Last August, Manhattan District Attorney Cyrus Vance issued the grand jury summons to Trump’s accounting firm, Mazars USA, demanding eight years of his business and personal statements and other documents in connection with ‘an investigation involving Trump and the Trump Organization, his family’s real estate business.

On July 9, the Supreme Court in a 7-2 vote rejected his argument that he was immune from state criminal investigations while in the White House. The High Court said, however, that Trump could challenge the subpoena on other grounds.

In the recently amended lawsuit, Trump’s attorneys say Vance is demanding documents related to matters outside New York’s jurisdiction and claim the summons was issued in bad faith because it reflects a congressional summons.

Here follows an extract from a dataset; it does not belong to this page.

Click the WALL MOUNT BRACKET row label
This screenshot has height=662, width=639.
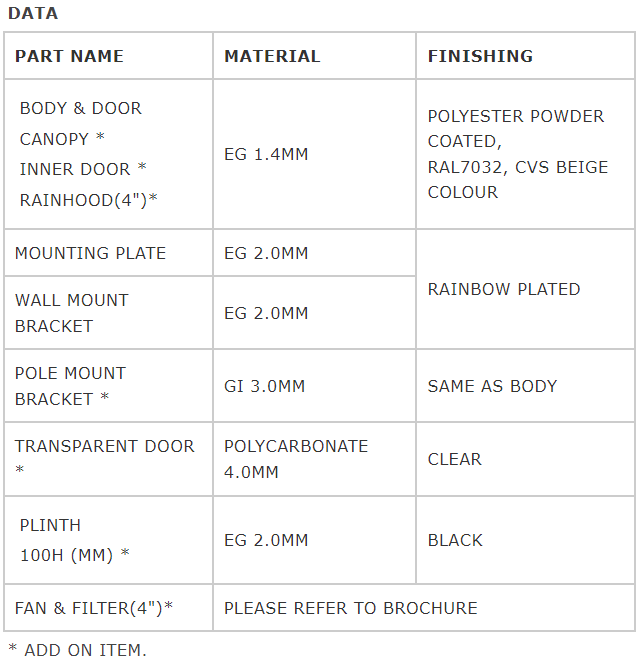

Vance’s investigation began after reports that former Trump attorney Michael Cohen paid pornographic actress Stormy Daniels $ 130,000 for his silence ahead of the 2016 election over sex with Trump, what he denied.

Carey Dunne, general counsel for Vance, on July 16 warned U.S. District Court Judge Victor Marrero against allowing Trump to delay long enough to exceed the statute of limitations.

Even if Vance wins, the rules of grand jury secrecy make it unlikely that Trump’s financial records will become public anytime soon. But that could change if charges were laid against other defendants.